- Document segment
Moreover, each year other interested people participate in the events, including villagers, student activists, and NGO workers.

=== Route ===
The walking path is changed every year, but it always is approximately 100 km in length, which is split into seven days. Participants start by walking only a short distance in the very first day and then increase the distance slightly with each successive day. Each day is split into morning and afternoon trips, with a lunch break in between. And there are some short breaks during each period.
They walk past a variety of atmospheres. The participants walk across the mountain, the forest and the city by the lead of monks. They continue the walk, regardless of the weather.

=== Living ===
	The waking goal in each day is to arrive at the next milestone in order to rest at night, which is almost always a temple. Because in Thailand, a Buddhist country, many temples are spread all around the country, so it is a very good place for the group to get rest.
	The meals, including breakfast and lunch, come from food that villagers have given to the temple. They don’t take dinner due to the monks' dietary rules. But some days, the group also need to rest in a forest. On those days, meals need to be pre-prepared.

=== Meditating ===
Because Dhamayatra uses the thought of Dhamma, the participants also meditate. Praying and meditating are done both in the morning and in the evening. They also pray for the nature before starting the walk each day.

- Items from a dataset
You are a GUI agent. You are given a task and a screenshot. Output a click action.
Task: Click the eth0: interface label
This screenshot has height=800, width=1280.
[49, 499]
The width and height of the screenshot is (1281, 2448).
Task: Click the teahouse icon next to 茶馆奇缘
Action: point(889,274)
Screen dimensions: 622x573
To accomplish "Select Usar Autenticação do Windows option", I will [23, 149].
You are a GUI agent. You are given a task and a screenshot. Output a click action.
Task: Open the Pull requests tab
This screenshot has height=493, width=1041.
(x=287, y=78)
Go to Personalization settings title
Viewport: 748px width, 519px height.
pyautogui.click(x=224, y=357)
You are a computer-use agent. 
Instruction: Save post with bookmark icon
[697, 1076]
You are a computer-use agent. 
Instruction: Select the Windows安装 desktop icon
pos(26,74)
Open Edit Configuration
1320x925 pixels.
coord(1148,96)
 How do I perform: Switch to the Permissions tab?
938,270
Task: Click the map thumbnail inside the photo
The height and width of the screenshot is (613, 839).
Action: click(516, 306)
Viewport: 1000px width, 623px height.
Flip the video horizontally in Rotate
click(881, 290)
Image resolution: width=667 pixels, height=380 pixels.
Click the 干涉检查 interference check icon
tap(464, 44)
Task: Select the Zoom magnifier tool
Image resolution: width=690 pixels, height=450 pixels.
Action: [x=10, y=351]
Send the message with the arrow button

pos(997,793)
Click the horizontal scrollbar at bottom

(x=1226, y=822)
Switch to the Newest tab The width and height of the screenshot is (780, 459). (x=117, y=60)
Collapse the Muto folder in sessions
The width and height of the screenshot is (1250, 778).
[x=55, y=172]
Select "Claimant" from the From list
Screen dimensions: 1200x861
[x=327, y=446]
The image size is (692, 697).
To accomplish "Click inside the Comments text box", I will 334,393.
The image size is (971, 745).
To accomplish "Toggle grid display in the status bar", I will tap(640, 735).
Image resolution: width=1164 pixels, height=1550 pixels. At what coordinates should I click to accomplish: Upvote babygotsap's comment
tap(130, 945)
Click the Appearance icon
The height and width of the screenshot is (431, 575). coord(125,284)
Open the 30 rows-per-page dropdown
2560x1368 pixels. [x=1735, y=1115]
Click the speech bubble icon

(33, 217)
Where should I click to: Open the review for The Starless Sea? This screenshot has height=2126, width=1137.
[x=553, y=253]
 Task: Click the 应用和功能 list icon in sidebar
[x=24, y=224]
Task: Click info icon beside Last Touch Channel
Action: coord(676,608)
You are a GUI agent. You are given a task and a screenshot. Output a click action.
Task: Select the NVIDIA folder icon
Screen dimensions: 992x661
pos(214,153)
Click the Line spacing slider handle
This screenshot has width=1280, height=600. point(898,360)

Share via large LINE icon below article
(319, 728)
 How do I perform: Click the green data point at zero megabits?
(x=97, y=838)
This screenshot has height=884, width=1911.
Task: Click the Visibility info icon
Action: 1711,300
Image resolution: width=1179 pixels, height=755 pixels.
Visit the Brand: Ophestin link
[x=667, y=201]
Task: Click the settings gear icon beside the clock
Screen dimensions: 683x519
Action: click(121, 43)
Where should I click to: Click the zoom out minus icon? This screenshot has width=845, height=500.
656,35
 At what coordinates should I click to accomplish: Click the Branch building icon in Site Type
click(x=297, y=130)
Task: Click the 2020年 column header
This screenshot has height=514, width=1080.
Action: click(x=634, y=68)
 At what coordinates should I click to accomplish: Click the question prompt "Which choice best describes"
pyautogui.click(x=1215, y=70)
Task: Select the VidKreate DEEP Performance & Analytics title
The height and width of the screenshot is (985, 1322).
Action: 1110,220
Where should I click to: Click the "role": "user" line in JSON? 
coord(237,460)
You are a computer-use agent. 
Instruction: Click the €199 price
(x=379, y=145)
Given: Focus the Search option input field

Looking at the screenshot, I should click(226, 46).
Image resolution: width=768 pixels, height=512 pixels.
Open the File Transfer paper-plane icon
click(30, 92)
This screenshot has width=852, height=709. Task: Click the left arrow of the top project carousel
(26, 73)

- Task A
In the Dhamayatra passage, how long is the walking route each year, and over how many days is it split?
- Task B
Reproduce the Dhamayatra passage from "Moreover, each year" up to and including "of the weather.".
This data comes from a source unrelated to the Dhamayatra passage.

- Exercise result A
Approximately 100 km, split into seven days.

- Exercise result B
Moreover, each year other interested people participate in the events, including villagers, student activists, and NGO workers.

=== Route ===
The walking path is changed every year, but it always is approximately 100 km in length, which is split into seven days. Participants start by walking only a short distance in the very first day and then increase the distance slightly with each successive day. Each day is split into morning and afternoon trips, with a lunch break in between. And there are some short breaks during each period.
They walk past a variety of atmospheres. The participants walk across the mountain, the forest and the city by the lead of monks. They continue the walk, regardless of the weather.